[Word and item position data]
## start

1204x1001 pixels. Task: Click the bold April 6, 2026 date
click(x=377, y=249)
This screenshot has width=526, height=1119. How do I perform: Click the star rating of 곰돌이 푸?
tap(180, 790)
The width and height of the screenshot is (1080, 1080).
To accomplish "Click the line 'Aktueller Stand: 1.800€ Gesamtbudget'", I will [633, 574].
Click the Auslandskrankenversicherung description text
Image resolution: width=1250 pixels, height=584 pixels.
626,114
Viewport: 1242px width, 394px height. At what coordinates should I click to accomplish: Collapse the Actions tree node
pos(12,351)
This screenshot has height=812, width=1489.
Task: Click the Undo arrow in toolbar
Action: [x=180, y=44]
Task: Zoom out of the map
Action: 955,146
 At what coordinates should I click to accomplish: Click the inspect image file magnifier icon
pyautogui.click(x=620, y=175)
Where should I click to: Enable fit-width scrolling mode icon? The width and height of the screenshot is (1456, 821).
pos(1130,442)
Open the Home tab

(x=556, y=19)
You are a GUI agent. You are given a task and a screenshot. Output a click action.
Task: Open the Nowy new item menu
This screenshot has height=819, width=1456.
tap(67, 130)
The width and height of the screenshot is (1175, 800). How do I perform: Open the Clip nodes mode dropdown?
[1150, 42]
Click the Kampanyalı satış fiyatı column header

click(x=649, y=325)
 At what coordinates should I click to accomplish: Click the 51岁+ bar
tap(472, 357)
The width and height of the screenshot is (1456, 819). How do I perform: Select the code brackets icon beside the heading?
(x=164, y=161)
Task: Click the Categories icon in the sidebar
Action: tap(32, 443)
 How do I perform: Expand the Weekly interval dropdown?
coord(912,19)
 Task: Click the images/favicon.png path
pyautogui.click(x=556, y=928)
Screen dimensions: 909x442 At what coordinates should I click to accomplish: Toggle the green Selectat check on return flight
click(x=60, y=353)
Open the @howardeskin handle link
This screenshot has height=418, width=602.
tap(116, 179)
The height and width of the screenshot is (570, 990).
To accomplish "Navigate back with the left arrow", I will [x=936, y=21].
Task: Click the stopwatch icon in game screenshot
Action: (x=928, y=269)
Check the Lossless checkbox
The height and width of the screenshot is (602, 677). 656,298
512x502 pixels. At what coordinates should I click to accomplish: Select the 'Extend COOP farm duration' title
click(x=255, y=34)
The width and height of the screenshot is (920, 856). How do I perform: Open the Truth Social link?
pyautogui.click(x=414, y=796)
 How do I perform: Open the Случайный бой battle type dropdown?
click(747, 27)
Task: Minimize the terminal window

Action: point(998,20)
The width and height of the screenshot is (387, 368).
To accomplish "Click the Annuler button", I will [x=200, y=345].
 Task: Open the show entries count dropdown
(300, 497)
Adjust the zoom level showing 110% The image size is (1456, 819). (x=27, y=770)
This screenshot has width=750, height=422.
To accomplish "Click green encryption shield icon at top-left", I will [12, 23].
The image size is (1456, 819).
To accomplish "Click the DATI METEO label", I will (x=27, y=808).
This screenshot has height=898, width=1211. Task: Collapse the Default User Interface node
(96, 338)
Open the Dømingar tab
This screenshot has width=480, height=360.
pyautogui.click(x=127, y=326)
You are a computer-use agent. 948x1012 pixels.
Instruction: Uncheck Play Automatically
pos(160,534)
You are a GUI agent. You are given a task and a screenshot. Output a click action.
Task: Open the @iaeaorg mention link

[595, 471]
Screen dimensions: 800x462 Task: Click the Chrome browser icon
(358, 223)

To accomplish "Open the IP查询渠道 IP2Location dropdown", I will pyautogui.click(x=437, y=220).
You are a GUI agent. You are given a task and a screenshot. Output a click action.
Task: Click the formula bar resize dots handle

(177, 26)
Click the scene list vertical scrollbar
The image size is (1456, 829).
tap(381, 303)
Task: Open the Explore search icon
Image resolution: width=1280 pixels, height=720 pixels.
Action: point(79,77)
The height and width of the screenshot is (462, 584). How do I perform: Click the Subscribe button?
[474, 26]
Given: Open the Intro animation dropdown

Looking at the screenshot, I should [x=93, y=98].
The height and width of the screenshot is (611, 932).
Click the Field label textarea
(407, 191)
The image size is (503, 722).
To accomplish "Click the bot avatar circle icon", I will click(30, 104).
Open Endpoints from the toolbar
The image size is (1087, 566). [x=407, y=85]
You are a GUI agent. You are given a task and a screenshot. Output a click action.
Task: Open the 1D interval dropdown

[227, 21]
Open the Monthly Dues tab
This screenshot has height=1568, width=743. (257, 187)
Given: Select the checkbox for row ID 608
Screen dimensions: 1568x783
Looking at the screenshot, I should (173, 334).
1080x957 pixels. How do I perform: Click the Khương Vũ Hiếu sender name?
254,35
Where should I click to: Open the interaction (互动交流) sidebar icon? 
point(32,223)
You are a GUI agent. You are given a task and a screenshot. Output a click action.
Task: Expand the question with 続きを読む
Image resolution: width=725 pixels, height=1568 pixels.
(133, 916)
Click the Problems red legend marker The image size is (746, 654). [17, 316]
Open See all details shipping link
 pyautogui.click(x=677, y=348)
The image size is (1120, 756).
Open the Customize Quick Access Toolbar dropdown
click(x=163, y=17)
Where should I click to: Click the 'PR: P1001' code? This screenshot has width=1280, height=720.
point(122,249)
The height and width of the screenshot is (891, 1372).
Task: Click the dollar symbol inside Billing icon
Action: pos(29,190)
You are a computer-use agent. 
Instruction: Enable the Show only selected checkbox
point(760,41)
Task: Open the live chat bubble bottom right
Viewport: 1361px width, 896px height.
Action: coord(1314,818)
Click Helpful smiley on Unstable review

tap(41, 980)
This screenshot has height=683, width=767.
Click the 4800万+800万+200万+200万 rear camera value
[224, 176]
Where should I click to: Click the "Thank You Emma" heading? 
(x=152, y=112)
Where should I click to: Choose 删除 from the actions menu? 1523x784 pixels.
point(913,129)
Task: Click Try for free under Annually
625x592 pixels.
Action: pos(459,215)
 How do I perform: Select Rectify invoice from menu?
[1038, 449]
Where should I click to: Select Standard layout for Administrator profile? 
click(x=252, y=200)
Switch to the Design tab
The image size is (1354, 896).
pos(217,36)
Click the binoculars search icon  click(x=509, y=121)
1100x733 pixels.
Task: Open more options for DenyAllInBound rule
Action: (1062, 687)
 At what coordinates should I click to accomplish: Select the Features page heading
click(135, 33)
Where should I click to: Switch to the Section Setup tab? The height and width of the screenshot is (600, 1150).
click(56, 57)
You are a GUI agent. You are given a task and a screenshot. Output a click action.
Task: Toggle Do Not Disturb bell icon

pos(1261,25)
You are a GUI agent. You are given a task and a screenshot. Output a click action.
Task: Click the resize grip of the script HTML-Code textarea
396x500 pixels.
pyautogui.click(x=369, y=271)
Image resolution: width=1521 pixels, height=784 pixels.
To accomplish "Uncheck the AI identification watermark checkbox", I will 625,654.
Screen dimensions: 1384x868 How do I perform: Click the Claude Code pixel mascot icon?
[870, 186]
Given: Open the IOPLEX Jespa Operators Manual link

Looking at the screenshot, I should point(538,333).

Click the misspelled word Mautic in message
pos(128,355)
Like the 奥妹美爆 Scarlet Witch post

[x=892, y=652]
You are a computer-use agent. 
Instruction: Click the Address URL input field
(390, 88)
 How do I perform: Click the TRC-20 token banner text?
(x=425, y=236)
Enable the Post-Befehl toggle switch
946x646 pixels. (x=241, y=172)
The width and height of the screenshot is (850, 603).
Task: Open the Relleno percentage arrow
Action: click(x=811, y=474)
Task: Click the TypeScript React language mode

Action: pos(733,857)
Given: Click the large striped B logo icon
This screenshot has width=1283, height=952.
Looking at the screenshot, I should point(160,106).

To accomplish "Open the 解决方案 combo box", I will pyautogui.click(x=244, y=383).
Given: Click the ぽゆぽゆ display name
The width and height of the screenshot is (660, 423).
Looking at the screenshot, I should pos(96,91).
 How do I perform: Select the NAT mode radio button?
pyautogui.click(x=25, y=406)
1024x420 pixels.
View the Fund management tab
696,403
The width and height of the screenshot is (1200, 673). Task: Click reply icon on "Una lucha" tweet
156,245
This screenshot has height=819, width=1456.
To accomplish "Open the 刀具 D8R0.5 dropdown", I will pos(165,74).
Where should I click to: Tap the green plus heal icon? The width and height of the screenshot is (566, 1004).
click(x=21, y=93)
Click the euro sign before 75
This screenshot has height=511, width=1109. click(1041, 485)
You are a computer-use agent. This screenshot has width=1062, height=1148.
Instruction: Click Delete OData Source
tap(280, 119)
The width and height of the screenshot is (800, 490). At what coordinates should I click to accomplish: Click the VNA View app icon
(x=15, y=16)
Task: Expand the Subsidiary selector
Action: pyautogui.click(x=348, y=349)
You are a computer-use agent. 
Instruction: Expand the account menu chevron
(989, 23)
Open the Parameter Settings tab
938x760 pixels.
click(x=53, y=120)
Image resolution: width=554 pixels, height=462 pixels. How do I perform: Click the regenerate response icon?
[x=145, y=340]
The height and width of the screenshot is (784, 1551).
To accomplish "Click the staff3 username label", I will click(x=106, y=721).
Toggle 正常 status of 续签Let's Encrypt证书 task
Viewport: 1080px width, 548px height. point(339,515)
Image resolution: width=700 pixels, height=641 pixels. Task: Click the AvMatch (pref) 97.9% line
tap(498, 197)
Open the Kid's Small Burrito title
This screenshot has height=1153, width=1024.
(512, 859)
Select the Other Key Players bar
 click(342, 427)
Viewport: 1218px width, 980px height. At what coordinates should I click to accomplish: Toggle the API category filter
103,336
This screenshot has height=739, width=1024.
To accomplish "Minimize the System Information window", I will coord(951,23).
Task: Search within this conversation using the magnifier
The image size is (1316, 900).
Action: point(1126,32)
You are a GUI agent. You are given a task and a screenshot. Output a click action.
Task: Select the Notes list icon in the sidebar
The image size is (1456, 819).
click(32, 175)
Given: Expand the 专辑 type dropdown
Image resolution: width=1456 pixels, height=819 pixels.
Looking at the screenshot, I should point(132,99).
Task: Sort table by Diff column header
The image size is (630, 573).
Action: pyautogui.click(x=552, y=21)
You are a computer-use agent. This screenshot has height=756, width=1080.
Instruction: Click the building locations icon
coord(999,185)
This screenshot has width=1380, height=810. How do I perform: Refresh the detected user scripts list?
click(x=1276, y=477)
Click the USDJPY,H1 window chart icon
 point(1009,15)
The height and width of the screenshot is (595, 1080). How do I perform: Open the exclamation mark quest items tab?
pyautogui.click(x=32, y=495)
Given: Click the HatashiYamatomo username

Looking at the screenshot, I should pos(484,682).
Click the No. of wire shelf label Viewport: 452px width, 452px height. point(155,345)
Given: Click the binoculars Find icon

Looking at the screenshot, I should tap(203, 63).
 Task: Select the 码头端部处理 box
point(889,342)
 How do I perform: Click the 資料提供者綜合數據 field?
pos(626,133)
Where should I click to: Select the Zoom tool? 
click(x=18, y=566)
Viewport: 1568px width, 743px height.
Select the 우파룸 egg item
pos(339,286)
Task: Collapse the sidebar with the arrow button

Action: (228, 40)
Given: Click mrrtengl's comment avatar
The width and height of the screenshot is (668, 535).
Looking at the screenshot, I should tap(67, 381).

## end

- Exercise task
Substitute "Page Setup" for "Section Setup" in the data, beginning at the line that contains "Features page heading" and stopping after the line that contains "click(56, 57)". Return only those lines, otherwise unchanged.

- Answer to this problem
 At what coordinates should I click to accomplish: Select the Features page heading
click(135, 33)
Where should I click to: Switch to the Page Setup tab? The height and width of the screenshot is (600, 1150).
click(56, 57)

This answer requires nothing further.